Columnist: Lucas Migray
The world is shaped by different cultures, and in a globalized world like ours, you need to have certain intercultural skills to work successfully abroad.
There are many studies that have tried to classify cultures. Today we take a look at some cultural dimensions according to an American anthropologist, Edward T. Hall.
1. Time orientation
According to Hall there are two types of time orientation:
The first one, where time is considered a finite good that must be used sparingly and efficiently, is called monochron (M); the second, where time is considered unlimited, is called polychron (P).
In countries where time is regarded as monochronic, things are done differently than in countries where it is regarded as polychronic.
Whereas in countries with a monochronic time orientation deadlines and plans are kept and delays and cancellations lead to trouble, in countries with a polychronic time orientation time is seen as infinitely available and as something to be used by people and to which people do not have to adapt.
Moreover, in M countries one thing is done at a time, and in P countries several things are done at once, because people remain flexible in the face of change.
Examples of M-countries: Germany, Austria, (German) Switzerland.
Examples of P-countries: Italy, Greece, Spain.
2. Context orientation
According to Hall, there are two types of context orientation: high context (HC) and low context (LC).

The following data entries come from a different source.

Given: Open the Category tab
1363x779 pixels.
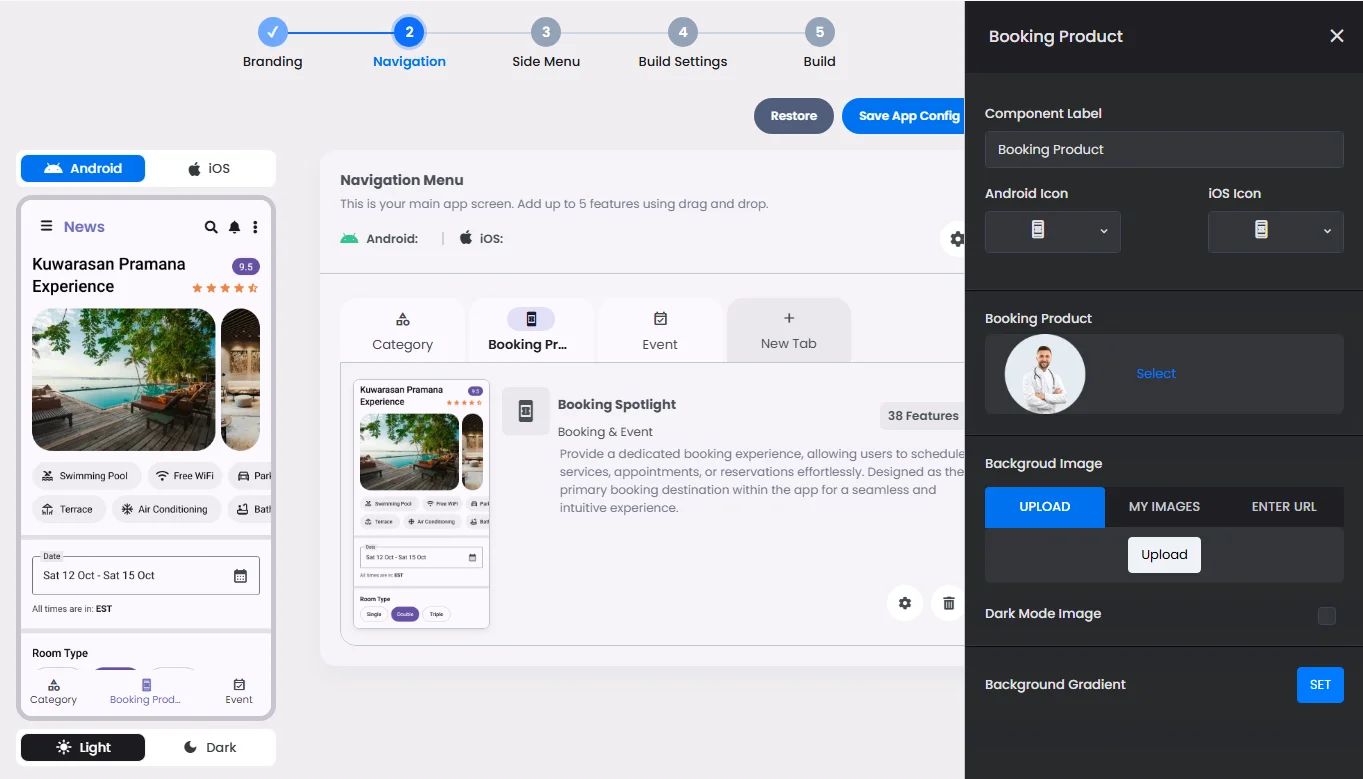Looking at the screenshot, I should point(402,331).
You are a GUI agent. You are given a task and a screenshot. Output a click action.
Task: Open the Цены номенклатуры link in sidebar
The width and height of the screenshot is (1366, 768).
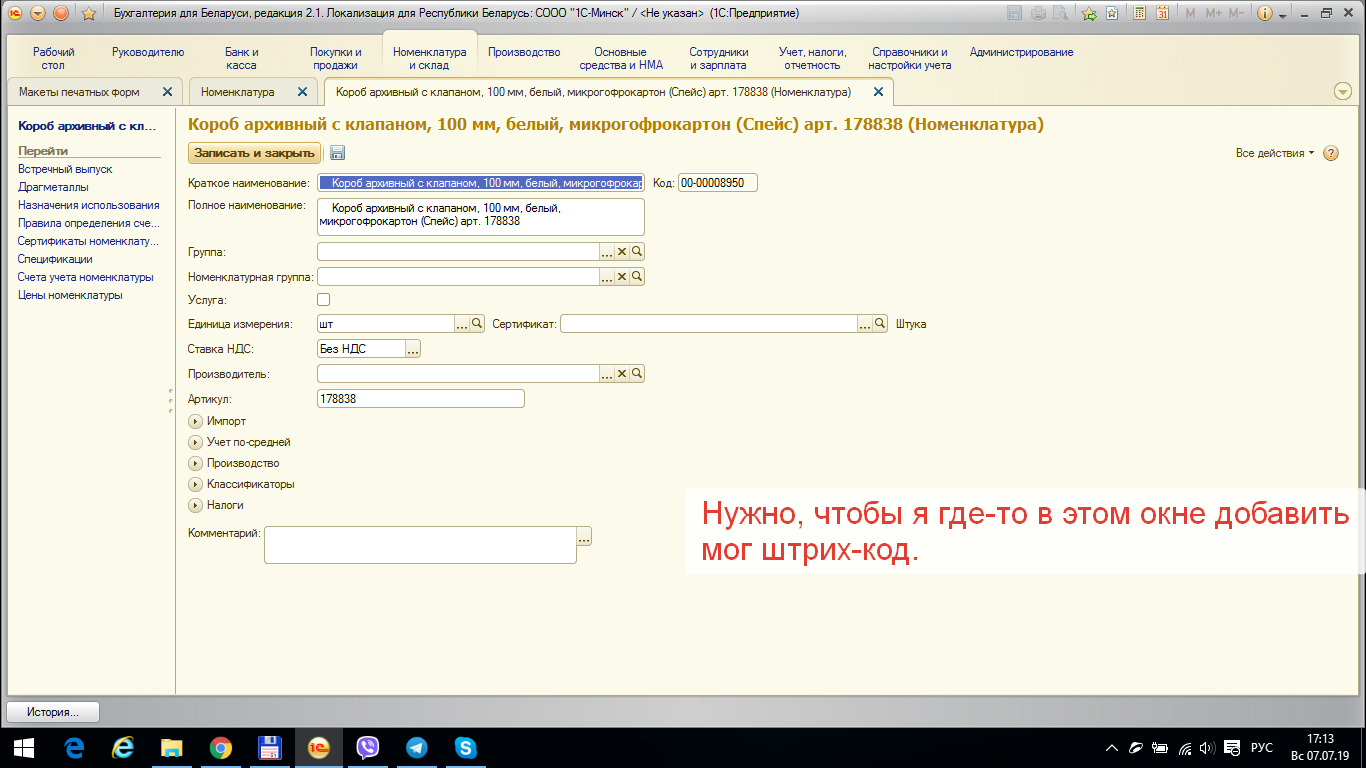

This describes how to deal with something or how to behave in a situation.
In high-context societies, such as China, Japan, France, Spain or Turkey, things are not called by name. The relationship between the speaker and the listener is in the foreground, i.e. it comes before the main subject, and there is always room for interpretation.
In contrast, in low-context societies, e.g. in Germany, the USA, Canada and Scandinavian countries, everything is called by name and precise information is given. Furthermore, the factual topic comes before the relationship, and “meant is what was said”.
3. Spatial orientation
Depending on the culture, the spatial orientation differs. That is, how close you get to a stranger.
While people in the centre and north of Europe are more distant to strangers, people in southern Europe are much more open and come much closer to each other.
In conclusion, it really helps a lot if you check what kind of country you are going to – before you emigrate. It may be the case that the cultural differences between your home country and your new country are not that huge, but the other way around is also possible.
Being aware of the cultural aspects of your destination country not only makes life easier for you, it also helps you to get along and integrate more easily into that society.